§ **INPUT ROWS**:

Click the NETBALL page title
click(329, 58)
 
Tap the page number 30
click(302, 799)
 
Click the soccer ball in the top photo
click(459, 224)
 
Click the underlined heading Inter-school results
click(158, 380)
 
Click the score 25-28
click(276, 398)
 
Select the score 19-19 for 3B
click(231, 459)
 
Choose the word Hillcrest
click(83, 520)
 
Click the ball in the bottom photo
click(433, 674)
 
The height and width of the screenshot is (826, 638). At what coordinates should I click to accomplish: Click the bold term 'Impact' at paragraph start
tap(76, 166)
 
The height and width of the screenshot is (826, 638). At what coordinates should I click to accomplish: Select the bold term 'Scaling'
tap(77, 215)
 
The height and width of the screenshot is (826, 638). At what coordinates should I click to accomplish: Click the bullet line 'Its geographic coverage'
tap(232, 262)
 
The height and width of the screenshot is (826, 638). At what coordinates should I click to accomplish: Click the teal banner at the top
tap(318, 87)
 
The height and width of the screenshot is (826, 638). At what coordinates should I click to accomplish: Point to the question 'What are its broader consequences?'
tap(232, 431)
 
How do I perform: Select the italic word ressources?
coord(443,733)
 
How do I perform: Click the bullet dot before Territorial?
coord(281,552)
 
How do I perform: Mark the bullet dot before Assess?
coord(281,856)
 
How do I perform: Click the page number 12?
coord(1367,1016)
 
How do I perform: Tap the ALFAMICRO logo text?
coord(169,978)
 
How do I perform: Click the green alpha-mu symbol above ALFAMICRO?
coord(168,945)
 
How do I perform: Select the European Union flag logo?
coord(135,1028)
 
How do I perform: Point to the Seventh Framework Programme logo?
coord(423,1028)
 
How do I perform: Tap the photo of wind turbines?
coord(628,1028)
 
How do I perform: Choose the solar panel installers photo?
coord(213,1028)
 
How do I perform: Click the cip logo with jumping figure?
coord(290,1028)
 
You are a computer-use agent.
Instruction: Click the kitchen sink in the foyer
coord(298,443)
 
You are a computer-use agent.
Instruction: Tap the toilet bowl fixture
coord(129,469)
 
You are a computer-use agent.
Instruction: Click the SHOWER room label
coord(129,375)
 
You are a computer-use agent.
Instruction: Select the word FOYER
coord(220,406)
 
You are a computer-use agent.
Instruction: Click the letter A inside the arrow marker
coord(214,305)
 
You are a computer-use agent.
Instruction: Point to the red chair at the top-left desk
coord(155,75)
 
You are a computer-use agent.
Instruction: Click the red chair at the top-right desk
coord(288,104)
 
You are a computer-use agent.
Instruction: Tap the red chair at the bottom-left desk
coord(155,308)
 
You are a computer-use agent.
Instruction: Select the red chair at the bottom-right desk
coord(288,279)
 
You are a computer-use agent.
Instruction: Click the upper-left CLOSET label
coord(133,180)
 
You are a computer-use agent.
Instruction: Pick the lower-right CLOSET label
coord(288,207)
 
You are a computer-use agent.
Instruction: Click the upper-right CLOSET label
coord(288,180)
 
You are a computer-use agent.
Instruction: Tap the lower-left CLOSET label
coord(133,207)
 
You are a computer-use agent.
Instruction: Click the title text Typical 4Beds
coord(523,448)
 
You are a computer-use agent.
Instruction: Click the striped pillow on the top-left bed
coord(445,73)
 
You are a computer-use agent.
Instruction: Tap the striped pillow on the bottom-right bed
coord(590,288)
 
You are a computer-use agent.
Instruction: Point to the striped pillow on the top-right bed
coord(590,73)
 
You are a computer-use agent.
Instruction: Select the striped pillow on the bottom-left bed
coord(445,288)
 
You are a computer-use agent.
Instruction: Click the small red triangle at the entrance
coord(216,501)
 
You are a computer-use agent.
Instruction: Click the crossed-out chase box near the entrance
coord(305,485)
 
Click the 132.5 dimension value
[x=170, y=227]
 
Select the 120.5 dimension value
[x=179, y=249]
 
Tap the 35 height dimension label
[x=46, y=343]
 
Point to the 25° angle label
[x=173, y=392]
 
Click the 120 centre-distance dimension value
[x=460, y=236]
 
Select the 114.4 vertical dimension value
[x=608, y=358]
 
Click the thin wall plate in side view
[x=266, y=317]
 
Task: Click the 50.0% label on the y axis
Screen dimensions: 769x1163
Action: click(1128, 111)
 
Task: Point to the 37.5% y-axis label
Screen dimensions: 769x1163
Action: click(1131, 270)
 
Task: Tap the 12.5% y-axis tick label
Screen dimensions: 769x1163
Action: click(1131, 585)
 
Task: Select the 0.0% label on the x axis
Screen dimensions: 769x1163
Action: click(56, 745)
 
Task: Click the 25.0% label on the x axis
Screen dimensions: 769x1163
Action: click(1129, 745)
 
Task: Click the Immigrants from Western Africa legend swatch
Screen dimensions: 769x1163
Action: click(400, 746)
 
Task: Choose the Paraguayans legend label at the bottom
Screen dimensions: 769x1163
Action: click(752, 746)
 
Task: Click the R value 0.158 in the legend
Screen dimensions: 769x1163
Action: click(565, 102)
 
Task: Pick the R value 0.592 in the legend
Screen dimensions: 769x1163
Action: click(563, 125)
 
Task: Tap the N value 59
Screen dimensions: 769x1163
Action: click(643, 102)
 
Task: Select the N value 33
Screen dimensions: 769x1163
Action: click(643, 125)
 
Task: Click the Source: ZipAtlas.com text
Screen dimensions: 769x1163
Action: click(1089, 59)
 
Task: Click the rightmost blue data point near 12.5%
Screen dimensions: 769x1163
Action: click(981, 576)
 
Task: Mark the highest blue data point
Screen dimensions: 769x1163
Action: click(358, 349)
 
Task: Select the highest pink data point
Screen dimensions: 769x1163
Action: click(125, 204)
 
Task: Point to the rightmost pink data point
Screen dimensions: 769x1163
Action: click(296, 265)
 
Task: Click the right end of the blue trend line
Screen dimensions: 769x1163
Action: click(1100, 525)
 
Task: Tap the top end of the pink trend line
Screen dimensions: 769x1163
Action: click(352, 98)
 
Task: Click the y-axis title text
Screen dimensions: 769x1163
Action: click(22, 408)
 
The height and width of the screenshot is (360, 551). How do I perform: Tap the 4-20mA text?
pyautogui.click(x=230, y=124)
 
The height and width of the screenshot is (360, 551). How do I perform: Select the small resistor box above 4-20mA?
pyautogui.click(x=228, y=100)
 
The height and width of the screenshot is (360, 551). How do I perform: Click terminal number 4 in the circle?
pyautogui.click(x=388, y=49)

§ **WHAT THIS TASK INVOLVES**: Return each line above that contains the string "photo". Matches are case-sensitive.

§ **WRITTEN REPLY**:
Click the soccer ball in the top photo
Click the ball in the bottom photo
How do I perform: Tap the photo of wind turbines?
How do I perform: Choose the solar panel installers photo?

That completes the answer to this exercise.